I wrote, back in February, about attending a Ladies Night Out at a local hardware store where, among other things, we learned how to take apart, and put together a toilet. Last week I got a call from them, since I'd put my name on a list to be contacted. They were holding another one and was I interested in attending? Definitely. This time I heard about it enough in advance to let my mom know, so the two of us drove down together last night, meeting my knitting mom and one of her daughters there as well.
There was just about as large a crowd as last time, and it appeared they used the same caterer. Plus, when we had filled our plates and found our seats, it turned out they had some of the same demonstrations as last time as well. But that was actually okay. The guy who taught the session on how to put up crown molding touched on door and window casings this time, something I'd missed back in February, and that was actually pretty informative. Then he walked us all through how to cut and measure and bevel and level molding strips, all with a sense of humor and a grin.

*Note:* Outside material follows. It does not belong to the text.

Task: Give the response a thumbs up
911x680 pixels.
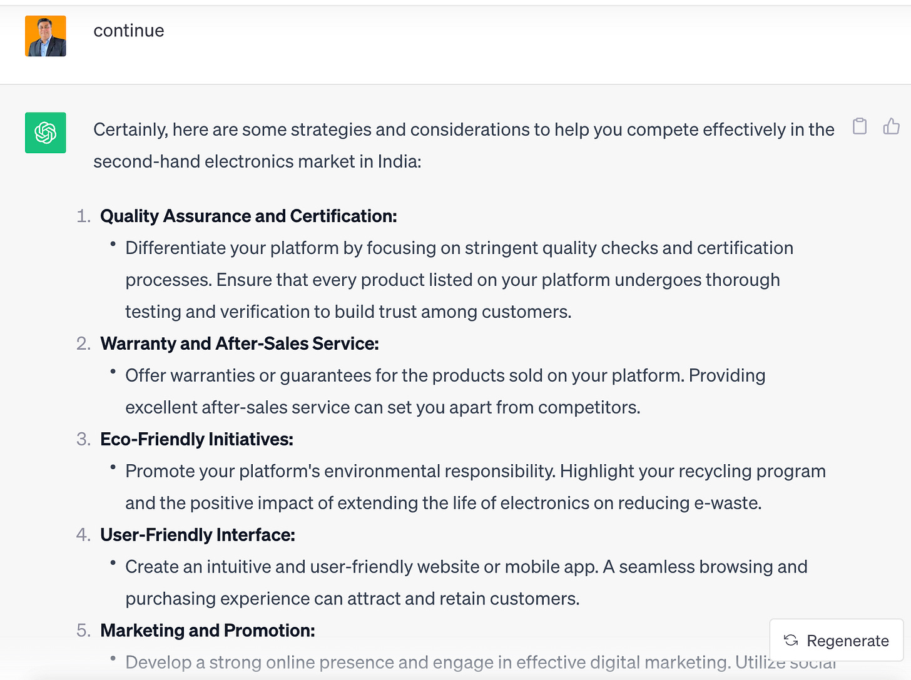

They had two other sessions after the one on crown molding - one on compound miter saws, and one on fence building. While the compound miter saw certainly looked very cool, my mom and I both agreed that we didn't really need to sit through an hour on something we're not likely to ever use, so instead we headed off to where they'd built the beginnings of a mock fence, complete with huge wooden posts embedded in heavy buckets (since it was indoors). Then a guy who resembled Bob Newhart, both in physical appearance and in mannerisms and voice, talked about building fences, while a younger man quietly and efficiently began attaching joists and boards to the fence skeleton behind him. They talked about the pluses and minuses of using wider versus narrower fence boards. They talked about how to set the supporting posts, and how many cross beams you would need in our area (we need more, because of the wind). They showed us some really cool tips on how to keep the fence boards level, and went over the pros and cons of painting versus staining. They answered questions and the Bob Newhart look-alike made quiet, respectful little jokes and by the end I think we would have been hard pressed to not be ready to go out there and build our own fence.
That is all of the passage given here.